AIM OF THE TASK:
Pull out each line in the entries below that contains the word "width", and copy those lines unchanged.

SOURCE RECORDS:
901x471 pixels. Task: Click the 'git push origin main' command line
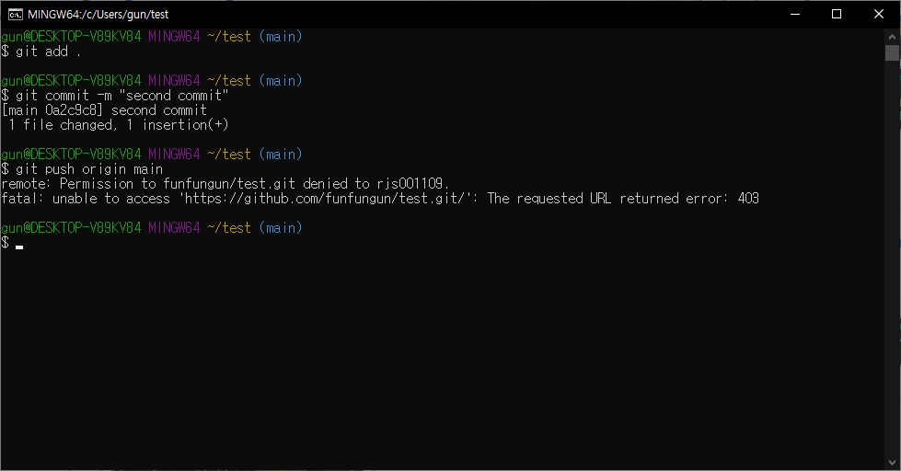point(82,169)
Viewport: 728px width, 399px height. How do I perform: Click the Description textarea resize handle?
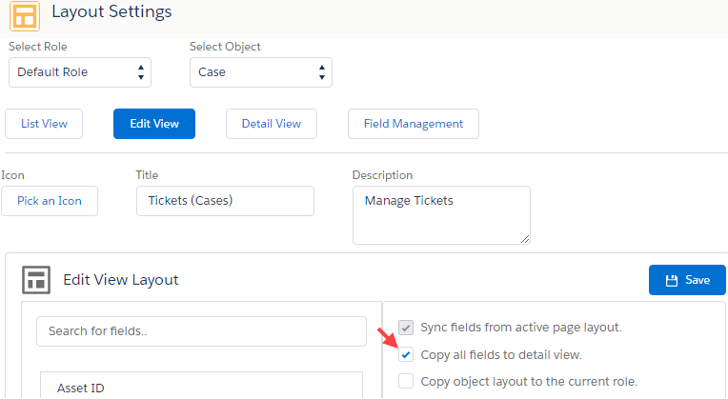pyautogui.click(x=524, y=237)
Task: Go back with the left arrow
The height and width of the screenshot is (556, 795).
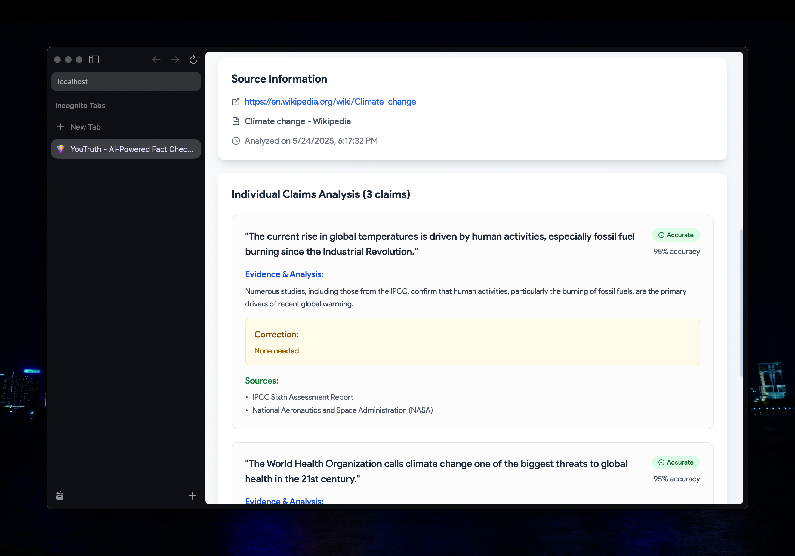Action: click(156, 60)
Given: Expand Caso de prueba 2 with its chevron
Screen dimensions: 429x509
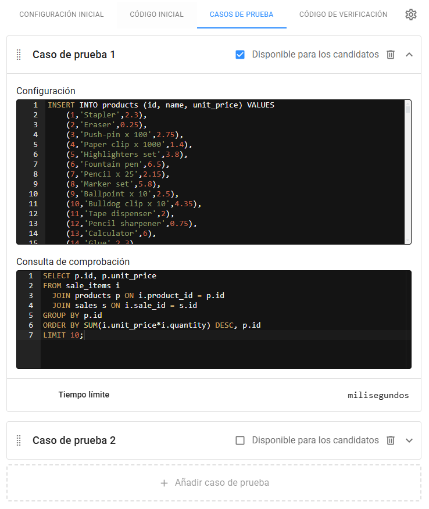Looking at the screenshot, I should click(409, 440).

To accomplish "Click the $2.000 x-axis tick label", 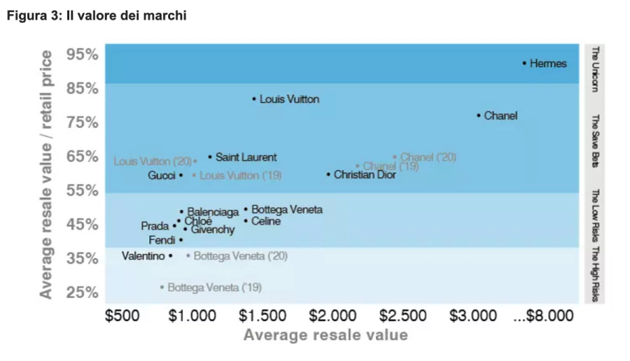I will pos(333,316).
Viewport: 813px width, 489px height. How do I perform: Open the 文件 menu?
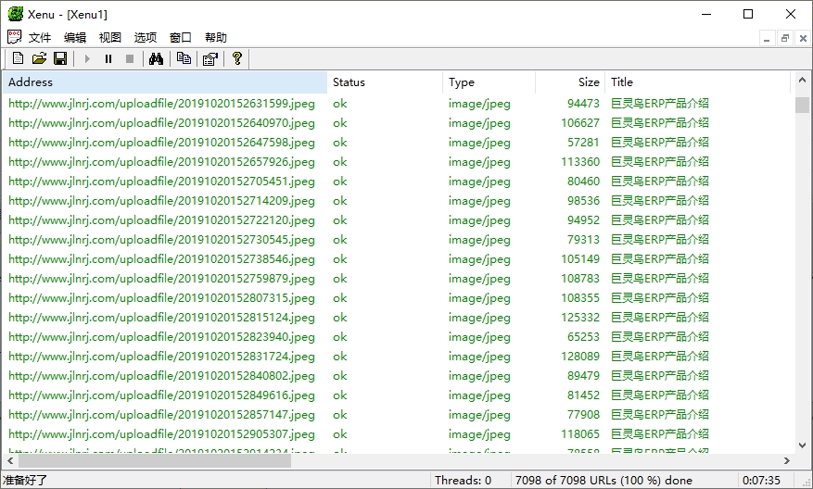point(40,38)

EXERCISE SOLUTION:
Viewport: 728px width, 399px height. How do I perform: Click the Description textarea resize handle?
The height and width of the screenshot is (556, 795).
Viewport: 813px width, 489px height. How do I perform: Open the 文件 menu?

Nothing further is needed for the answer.